All of the skulls were joined with other skulls to make shapes that reminded him of flowers or plants. It was what made him think of a garden, but the fact remained that they had not grown here. They had been taken from skeletons and brought to this place and manipulated into these unnatural configurations.
But by whom?
Or what?
Once more, they had fled, and there was no talk now about logical reasons or natural explanations. He and several other men, Uriah included, were willing to concede that there were things beyond their ken, that here in this new land they were encountering phenomena no civilized man had ever seen. But the religious among them took this to mean that God Himself was intervening on their journey, performing miracles, scourging the land of evil, and for the rest of the trip they had prayed and proselytized to the point where Alf Thomas raised his hands to the sky and yelled, ‘‘God, if you’re up there, strike these assholes mute so I don’t have to listen to their fucking voices anymore! Do . . . it . . . right . . .
now!
’’ When nothing happened, he turned to Emily Smith and her group of fanatics and said, ‘‘See? Either God is dead or He doesn’t exist. Now shut the hell up!’’

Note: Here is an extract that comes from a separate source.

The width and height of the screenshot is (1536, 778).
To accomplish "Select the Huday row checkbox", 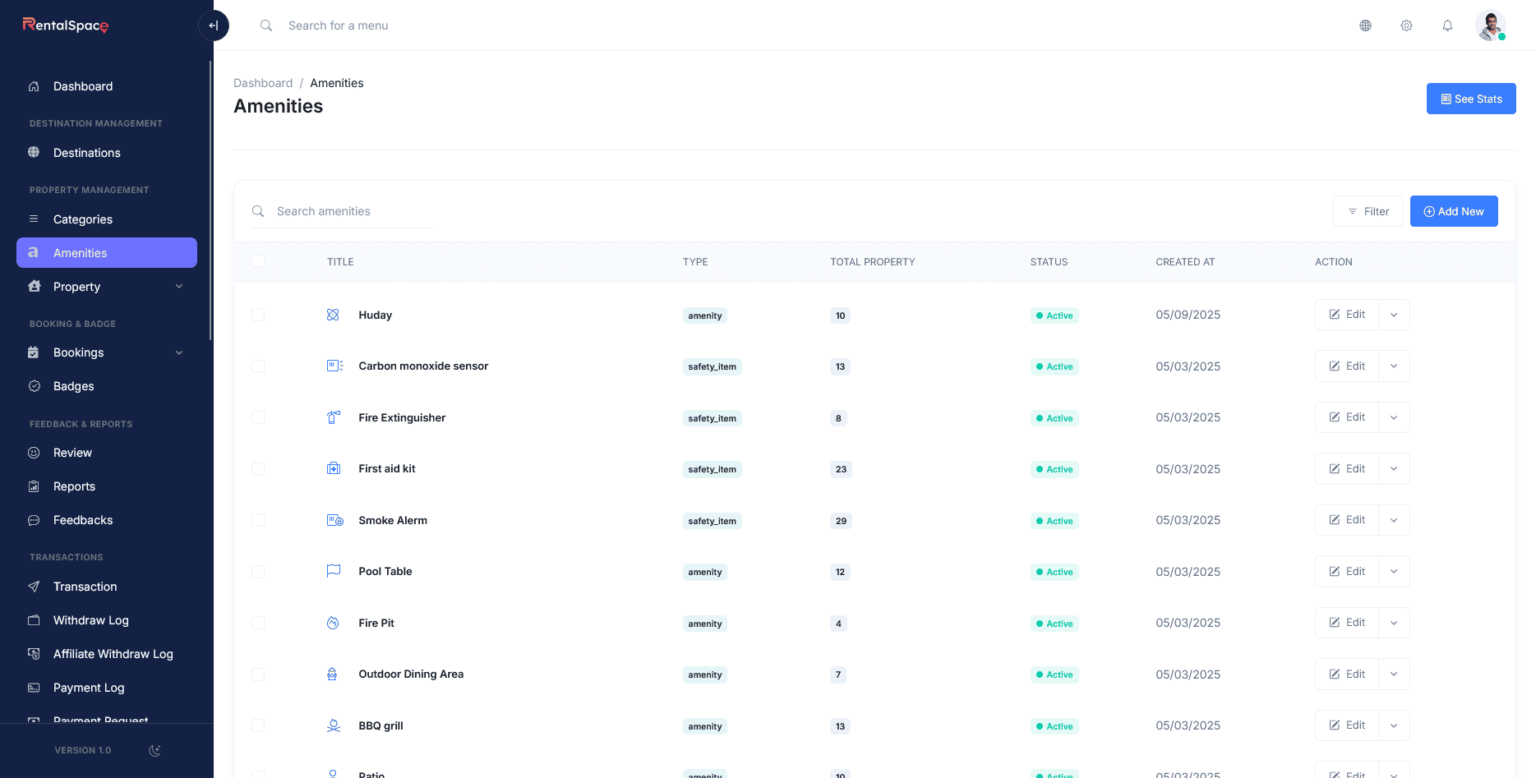I will click(x=258, y=315).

But of course they didn’t.
Marshall had remained apart from all this, as he’d remained apart since the beginning of the journey. He, too, experienced hunger, fatigue, frustration and fear, but what saw him through was the confidence that there were riches in California, gold for the taking, that strange certainty that had come to him after his abbreviated night in the hut. In his mind, he remembered the flowers he had seen that morning, the rainbow of blossoms that had covered everything as far as the eye could see, and he knew that no matter what hardships they might encounter on the trail, he would make it through to California.
There’d been one other incident, an encounter so strange and inexplicable that even now he didn’t know what to think of it. The wagon train had been traveling for well over a week, seeing nothing untoward, and for the first time in quite a spell, they were relaxed and at ease, the tension that had been pulling them apart nearly dissipated. They had crossed the Great Divide, and this milestone had buoyed their spirits, made them all more congenial, more willing to overlook their differences.

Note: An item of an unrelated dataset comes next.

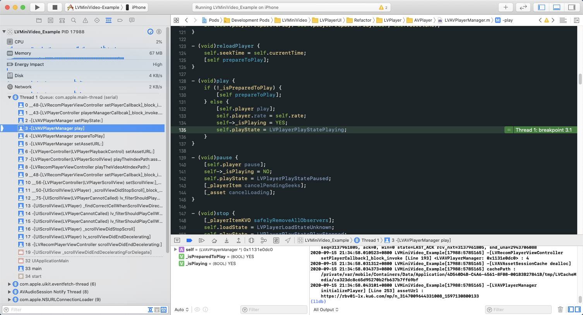Click the Step Out icon
This screenshot has width=583, height=315.
[x=239, y=240]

Then they’d passed through the Dark Woods.
They had seen this section of ground a day before from a ridge atop a low mountain pass. It had appeared burned and scarred, brown earth showing through while all around it the land remained green and fertile. Yet, coming upon the location, they discovered a savage overgrown forest, a spot of ground far more fecund than any they had yet encountered and with foliage the likes of which none of them had ever seen. There’d been bushes with tiny multicolored leaves that had grown naturally into the shapes of animals and people, grasses with gold stalks that did not bend in the breeze that blew through constantly and with edges that looked as sharp as razors. The trees, most of them, were taller than seemed possible, and their leaves and branches cut off the sky, shielding out the sun and creating a world of darkness below. A few others grew spindly and short, stunted and deformed, no doubt by the lack of light.